I was born and raised in Northern California. If you have never been there...you are missing out. We moved to Iowa 11 years ago today. It never seems like it has been that long..until I go 'home' again. While I absolutely LOVE the beauty of living in Iowa, I had forgotten the beauty of California. I don't think I truly appreciated the wonders that surrounded me when I lived there. The ocean, the mountains, the Golden Gate Bridge, and all of the other beautiful landscapes seemed to get lost (or at least go unnoticed) when you are trying to get somewhere, but only find yourself sitting in traffic on a four lane freeway for an hour.
In June, my dad, my 3 girls, and I drove to California for my son's 8th grade graduation. When we came through the Sierra Mountains in Nevada it was nighttime, so there wasn't much to see. We drove along the winding roads and I strained my eyes to just catch a glimpse of one of the majestic tree's that lined the highway. Strain as I might....it was just too dark to see anything.
I don't particularly enjoy driving on winding highways on mountains. They make me very nervous. Mostly because I don't do it very often. There just aren't many moutainous highways in Iowa. My dad offered to drive, but I had already made up my mind that I was going to do this!!
I found myself being very scared at every turn, not knowing what was around the corner. When is the next turn coming? Is there a big truck that has taken that turn too sharp or not sharp enough? How far down is that drop??? As these thoughts raced through my mind, I found myself becoming less confident in my driving abilities. My dad tried to reassure me that there was more room than I thought and that the turns weren't really as sharp as they seemed. Unfortunately, that wasn't working. Again, he offered to drive. I continued to grip the steering wheel as hard as I could while I brought the van to a crawl at every turn. I am going to do this!! There were semi trucks passing me going up the grade of the mountain (if you've ever drove on a mountain with semi's then you know how slow I must have been going!). I was looking so forward to seeing these mountains and now they had become my worst nightmare. All of those majestic tree's that I would usually stare at in wonder and amazement had become huge shadows that blocked any possible light from shining down on the highway. I found myself asking my dad the same questions I asked when I was a little girl.....'Are we almost there'? 'How much longer'? Can I breathe now?
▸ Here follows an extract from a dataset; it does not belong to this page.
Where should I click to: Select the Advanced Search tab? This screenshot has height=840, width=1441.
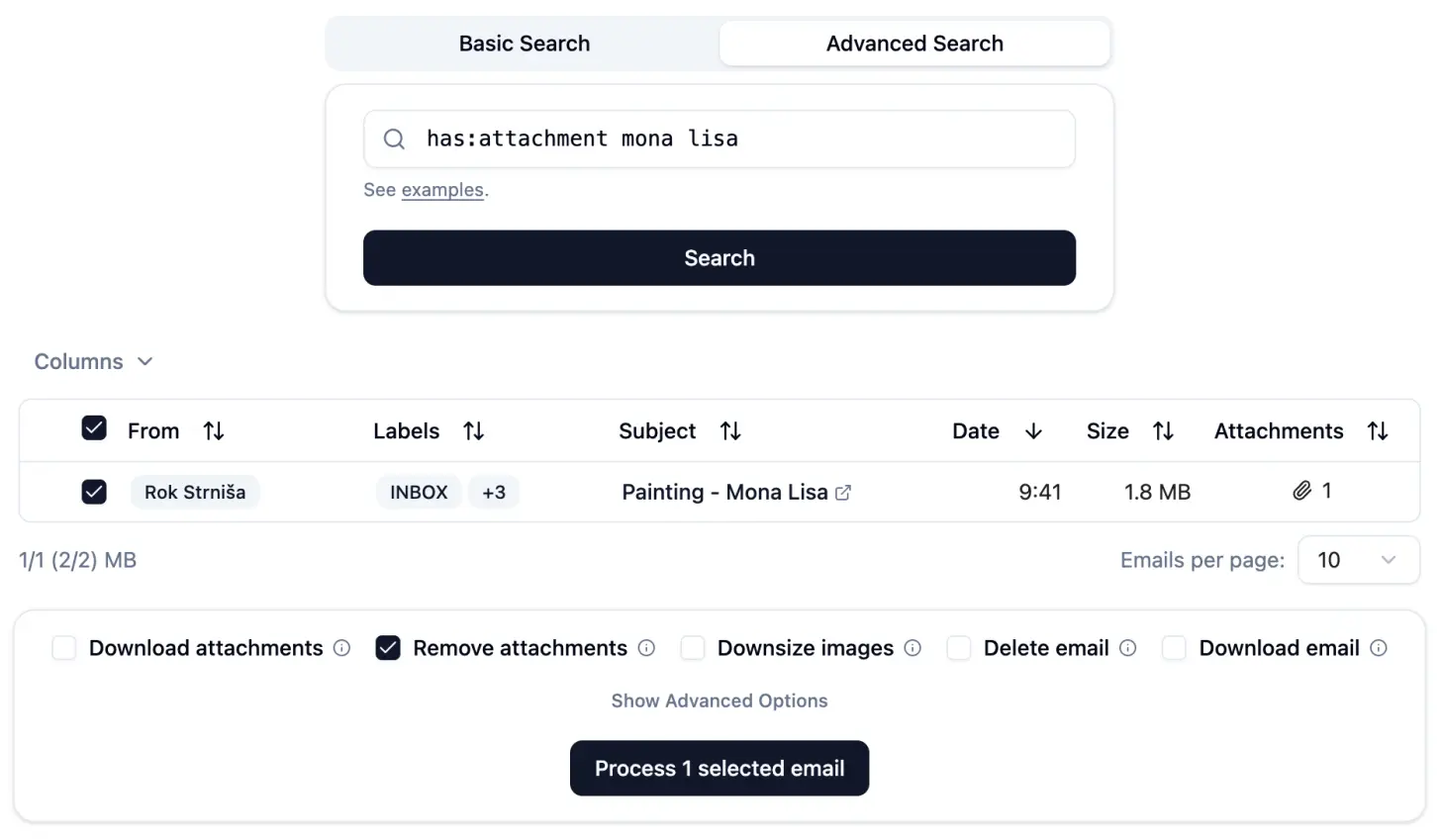coord(914,43)
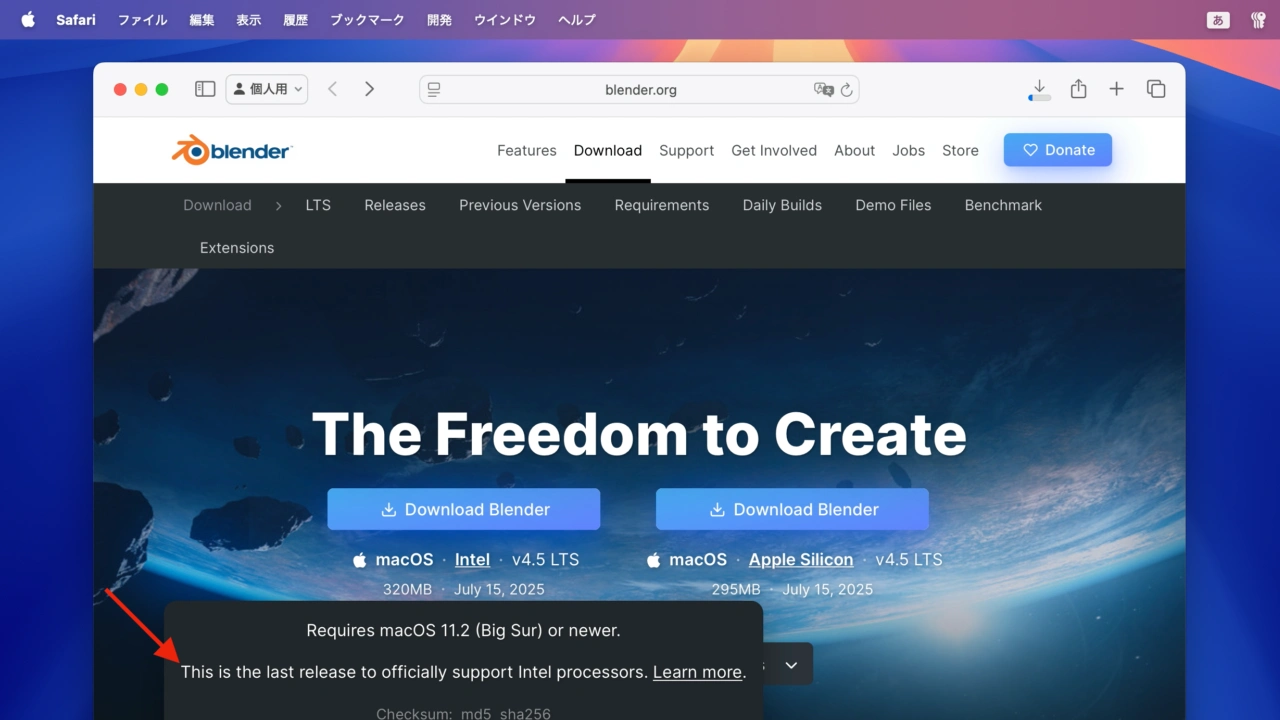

Driving that mountain reminded me of the mountains in my life when Satan is whispering in my ear......."When is that turn coming"? "How far down is that drop"? and I find myself becoming very scared. I become unsure and unconfident in who I am in Christ. I find myself searching for the light through the tree's and not being able to find it. I believe, in times like that, God is sitting next to me, much like my 'earthly' dad was, reassuring me that the turn is not that sharp, there is more room than I think, and even offering to drive.....if I would just let go of the wheel. Just like I did to my dad, I choose to not hear my Heavenly Father speaking words of comfort......."I can do this!!!!". In those times, just like my dad, God becomes quiet and lets me 'white knuckle' my way down that mountain on my own.
I am sure my dad would've liked to have taken that wheel from me that night. However, he allowed me to exercise my free will and I chose to stay in control. God wants to take our wheels, too. However, He won't. We have to exercise our free will........and let go!
Thank You Father for always offering to take the wheel. Please help me to take my hands off of it. And thank You for giving me an 'earthly' dad who models Your love for me more than I give him credit for.